Thank you for considering these recommendations to address housing instability and homelessness during and in the immediate wake of the COVID-19 pandemic. These urgent priorities are already included in Speaker Pelosi’s “HEROES Act” and must make it into any final negotiated package.

TASK 1 ▸ In the housing passage, could you quote the part that opens with the words containing "Thank you for" and closes with "final negotiated package."?
TASK 2 ▸ According to the housing passage, what are the recommendations meant to address, and over what period?

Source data
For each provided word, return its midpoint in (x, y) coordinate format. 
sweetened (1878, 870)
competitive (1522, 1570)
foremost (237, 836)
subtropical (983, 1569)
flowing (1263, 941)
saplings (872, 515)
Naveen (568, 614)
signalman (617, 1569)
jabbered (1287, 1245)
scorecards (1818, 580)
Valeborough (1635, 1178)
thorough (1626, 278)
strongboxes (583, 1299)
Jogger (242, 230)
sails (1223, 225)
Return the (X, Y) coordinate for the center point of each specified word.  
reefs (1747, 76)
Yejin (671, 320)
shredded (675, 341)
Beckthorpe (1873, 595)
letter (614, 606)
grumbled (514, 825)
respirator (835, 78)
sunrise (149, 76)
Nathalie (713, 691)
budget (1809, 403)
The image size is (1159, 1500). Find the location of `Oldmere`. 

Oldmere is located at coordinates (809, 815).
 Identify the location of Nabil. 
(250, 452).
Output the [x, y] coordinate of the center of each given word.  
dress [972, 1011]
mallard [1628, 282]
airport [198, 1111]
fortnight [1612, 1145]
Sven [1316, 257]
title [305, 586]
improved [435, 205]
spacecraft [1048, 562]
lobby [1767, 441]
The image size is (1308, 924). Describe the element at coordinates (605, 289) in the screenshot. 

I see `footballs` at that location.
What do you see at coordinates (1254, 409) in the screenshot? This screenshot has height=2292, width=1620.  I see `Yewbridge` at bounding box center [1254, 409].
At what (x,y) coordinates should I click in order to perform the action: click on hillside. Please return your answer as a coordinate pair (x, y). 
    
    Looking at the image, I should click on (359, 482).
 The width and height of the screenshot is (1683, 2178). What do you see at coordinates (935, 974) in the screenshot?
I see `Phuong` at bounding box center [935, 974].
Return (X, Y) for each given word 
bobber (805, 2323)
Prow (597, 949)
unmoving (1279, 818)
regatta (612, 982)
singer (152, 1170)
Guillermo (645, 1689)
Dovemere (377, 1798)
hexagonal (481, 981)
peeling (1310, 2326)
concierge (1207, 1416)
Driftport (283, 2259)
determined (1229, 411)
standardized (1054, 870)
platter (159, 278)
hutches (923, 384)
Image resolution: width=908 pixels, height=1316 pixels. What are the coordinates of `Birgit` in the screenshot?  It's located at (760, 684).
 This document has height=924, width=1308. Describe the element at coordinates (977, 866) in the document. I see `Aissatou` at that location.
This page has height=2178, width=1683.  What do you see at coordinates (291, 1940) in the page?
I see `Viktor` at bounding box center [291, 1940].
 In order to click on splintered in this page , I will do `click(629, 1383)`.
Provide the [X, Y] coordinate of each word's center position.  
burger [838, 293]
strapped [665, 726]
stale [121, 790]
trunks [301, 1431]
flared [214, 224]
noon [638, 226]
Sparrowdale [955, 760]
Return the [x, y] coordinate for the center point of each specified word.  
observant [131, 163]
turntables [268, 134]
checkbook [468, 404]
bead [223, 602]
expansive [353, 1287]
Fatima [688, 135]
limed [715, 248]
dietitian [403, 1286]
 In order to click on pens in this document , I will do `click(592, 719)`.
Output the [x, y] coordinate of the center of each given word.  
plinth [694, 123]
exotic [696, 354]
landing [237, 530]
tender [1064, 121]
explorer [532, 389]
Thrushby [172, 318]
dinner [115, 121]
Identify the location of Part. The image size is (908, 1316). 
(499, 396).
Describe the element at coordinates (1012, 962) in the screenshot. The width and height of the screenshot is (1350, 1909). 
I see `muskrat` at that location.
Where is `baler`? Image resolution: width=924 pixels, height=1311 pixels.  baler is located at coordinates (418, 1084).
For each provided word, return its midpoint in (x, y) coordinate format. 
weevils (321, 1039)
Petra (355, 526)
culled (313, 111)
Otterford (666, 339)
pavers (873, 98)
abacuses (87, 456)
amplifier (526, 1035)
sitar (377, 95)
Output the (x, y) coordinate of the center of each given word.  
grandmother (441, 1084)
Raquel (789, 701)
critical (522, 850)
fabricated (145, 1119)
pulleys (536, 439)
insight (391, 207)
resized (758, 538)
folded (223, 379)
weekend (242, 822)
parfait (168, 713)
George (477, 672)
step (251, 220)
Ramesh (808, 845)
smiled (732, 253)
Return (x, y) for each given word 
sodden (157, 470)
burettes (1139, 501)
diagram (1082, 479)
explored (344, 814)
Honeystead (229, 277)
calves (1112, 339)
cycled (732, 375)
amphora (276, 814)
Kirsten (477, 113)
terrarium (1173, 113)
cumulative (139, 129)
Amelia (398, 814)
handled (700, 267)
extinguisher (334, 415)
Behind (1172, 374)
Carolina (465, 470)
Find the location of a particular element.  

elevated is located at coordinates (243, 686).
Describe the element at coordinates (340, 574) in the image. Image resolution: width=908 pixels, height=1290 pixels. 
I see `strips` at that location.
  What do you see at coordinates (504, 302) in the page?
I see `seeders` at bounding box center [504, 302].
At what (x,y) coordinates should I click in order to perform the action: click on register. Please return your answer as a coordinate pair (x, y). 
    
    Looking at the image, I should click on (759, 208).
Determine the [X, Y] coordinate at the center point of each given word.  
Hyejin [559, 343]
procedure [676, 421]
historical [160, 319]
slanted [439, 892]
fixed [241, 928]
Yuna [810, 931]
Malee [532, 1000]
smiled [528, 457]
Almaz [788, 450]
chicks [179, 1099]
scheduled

ANSWER BOX 1 ▸
Thank you for considering these recommendations to address housing instability and homelessness during and in the immediate wake of the COVID-19 pandemic. These urgent priorities are already included in Speaker Pelosi’s “HEROES Act” and must make it into any final negotiated package.

ANSWER BOX 2 ▸ The recommendations are meant to address housing instability and homelessness. They cover the time during the COVID-19 pandemic and its immediate wake.